Vida, Marco Girolamo
VIDA, MARCO GIROLAMO
Italian humanist poet and Church reformer; b. Cremona c. 1485; d. Alba, Sept. 27, 1566. Of a noble though poor family, Vida received a classical education at Cremona and at Mantua, and studied philosophy, theology, and canon law in Rome, where he was ordained before 1510. Much of his earliest poetry has been lost. His poems on chess, Scacchia ludus, and the silkworm, De bombyce, won him the favor of Leo X, who commissioned him to write a great epic on the life of Christ. His interest in Vergil led him to compose Poeticorum libri tres (1527), which has had undue and unexpected influence in literary history; in fact he became known as the "Christian Vergil." The epic Christiad (1535), in six books, was a great success in its own time and long after. In 1533 Clement VII appointed Vida bishop of Alba in Lombardy, and there he devoted himself to religious, social, and political problems. Though forced to leave Alba by the alternating French and Spanish invaders, he nonetheless persevered in reform work. He took stern measures against Protestants and was sometimes overzealous in invoking the secular arm. He worked for the improvement of clerical standards, and urged this also on the popes and his fellow bishops. Vida participated in some sessions of the Council of Trent, but left at least once in protest of its inactivity (1545). In 1564 he was instrumental in organizing the synod of Milan under Abp. Charles Borromeo.

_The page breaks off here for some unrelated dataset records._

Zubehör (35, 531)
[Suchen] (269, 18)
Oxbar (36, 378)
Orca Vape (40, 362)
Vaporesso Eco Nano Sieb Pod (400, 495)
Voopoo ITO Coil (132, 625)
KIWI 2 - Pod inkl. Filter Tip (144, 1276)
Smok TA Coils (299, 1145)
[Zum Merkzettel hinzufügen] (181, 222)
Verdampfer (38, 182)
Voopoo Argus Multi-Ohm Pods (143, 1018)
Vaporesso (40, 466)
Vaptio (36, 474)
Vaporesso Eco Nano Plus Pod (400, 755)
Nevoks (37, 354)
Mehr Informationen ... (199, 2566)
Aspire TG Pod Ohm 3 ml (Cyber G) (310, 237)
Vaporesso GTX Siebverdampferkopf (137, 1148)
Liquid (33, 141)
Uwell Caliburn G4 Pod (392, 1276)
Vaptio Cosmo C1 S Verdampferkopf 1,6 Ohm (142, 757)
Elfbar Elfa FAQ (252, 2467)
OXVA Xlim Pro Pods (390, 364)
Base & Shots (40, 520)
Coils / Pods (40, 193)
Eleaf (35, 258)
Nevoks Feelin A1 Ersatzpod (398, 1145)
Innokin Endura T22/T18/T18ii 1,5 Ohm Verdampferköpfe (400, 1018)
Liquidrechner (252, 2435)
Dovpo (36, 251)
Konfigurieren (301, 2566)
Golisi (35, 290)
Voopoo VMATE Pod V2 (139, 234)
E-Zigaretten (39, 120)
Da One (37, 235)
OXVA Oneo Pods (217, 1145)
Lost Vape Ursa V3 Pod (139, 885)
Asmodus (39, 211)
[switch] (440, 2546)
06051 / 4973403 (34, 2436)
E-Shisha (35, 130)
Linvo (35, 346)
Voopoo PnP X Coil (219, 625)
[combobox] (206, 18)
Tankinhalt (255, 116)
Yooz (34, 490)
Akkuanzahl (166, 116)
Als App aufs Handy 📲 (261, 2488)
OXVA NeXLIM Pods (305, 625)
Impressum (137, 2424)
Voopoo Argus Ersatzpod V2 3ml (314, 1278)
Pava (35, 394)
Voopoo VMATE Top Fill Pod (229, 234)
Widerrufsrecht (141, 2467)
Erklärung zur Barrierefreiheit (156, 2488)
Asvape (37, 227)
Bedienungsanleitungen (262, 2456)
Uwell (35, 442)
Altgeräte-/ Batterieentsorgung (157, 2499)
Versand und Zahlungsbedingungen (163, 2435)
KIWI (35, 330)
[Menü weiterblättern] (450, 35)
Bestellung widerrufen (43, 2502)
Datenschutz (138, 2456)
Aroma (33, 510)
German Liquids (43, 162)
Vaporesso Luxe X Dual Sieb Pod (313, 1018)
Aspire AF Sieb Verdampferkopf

Vida was known throughout his long life for personal integrity and high ideals. His secular poetry remained extensively popular into the 19th century; the Christiad and the Hymns that he composed in the 1530s and 1540s influenced religious literature after Trent. His Constitutiones synodales (1562) were exemplary for Borromeo and others as paradigms of diocesan and clerical reform.
Bibliography: v. cicchitelli, Sulle opere poetiche di M. G. Vida (Naples 1904); Sulle opere in prosa (Naples 1909). m. di cesare, Vida's Christiad and Vergilian Epic (New York 1963). m. g. vida, Sedici lettere inedite, ed. f. novati (Milan 1898).